The forecast calls for picture-perfect weather Tuesday in New York City as world leaders gather to discuss the challenge of a changing climate.
More than 120 leaders, including President Obama, are expected to attend the one-day climate summit, sponsored by the United Nations. They've been instructed to arrive with "bold ideas" to slow the rise in global temperatures.
Several hundred thousand climate activists marched through midtown Manhattan on Sunday. The demonstration, dubbed the People's Climate March, was intended to turn up the heat on a U.N. process that's sometimes glacially slow. Elana Sulakshana was part of a sizable contingent who marched from Columbia University.

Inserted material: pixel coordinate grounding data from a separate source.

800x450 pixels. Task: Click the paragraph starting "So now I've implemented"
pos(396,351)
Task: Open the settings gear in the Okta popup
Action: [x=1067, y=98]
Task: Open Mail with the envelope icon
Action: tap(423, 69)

"It's really exciting. I've never seen so much energy around an issue," Sulakshana said. "People just seem ready to take on the world leaders who haven't been doing anything on climate change."
Climate experts say there's little time to waste. A surge in carbon dioxide last year pushed greenhouse gas levels to an all-time high. According to the National Climate Assessment, the past decade was the hottest on record in the United States. This spring, President Obama told WLTX television in South Carolina it's not too late to turn things around.

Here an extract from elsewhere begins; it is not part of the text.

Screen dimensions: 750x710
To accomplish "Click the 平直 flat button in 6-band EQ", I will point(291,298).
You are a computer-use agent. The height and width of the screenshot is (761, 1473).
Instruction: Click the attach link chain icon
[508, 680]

"That's something we can do, but only if the American people push Washington to do it," the president said. "Because typically politicians are wary about doing something on their own, particularly if they're not sure the public supports it."
And Americans are deeply divided, about not only how to address climate change but whether it's a problem at all. Carroll Doherty of the Pew Research Center says in a poll last month, 68 percent of Democrats called climate change a major threat to the U.S., concern on a par with Islamic extremism. But only 25 percent of Republicans feel that way.
"It's one of the most partisan issues we track," Doherty said. "Republicans just do not see it as an imminent problem for the United States. But Democrats by and large do."
Even among Democrats, there's disagreement about how far to go in controlling greenhouse gases. Many Democrats from big coal-producing areas, for example, are not happy with the president's planned EPA regulations clamping down on coal-fired power plants.
But if action on climate change is a liability with some voters, Democrats hope to make it an asset with others.
"In many of these campaigns, climate is being used as a wedge issue, focused on Republicans," said Chris Lehane, a Democratic strategist for a climate superPAC that's pumping money from billionaire Tom Steyer into a half-dozen close contests around the country. "And that to me is a real sign that climate politics [are] on the move and on the move in a good direction."
Lehane says climate issues resonate with young voters and, if properly framed, with African-Americans and Latinos, precisely the groups most likely to sit out the midterm elections. Lehane says a climate message can help mobilize those voters if it's presented not as an esoteric issue about polar bears, but as a close-to-home concern such as drought, smokestack pollution or the rising cost of flood insurance.
"You do need to bring it down to the kitchen table, so that people actually understand the impact it's having on them, their families [and] their kids," Lehane said. "When you do that, it's an entirely different conversation, and people are motivated in terms of who they're going to vote [for] and whether or not they're going to turn out to vote."
The outcome of those November contests will help to determine how much of a weapon climate action — or inaction — may be in future U.S. political campaigns.
This week's New York summit is designed to set the stage for another round of international climate negotiations in Paris next year. The White House says President Obama will be in a better position to lead that effort if he's able to set an example here at home.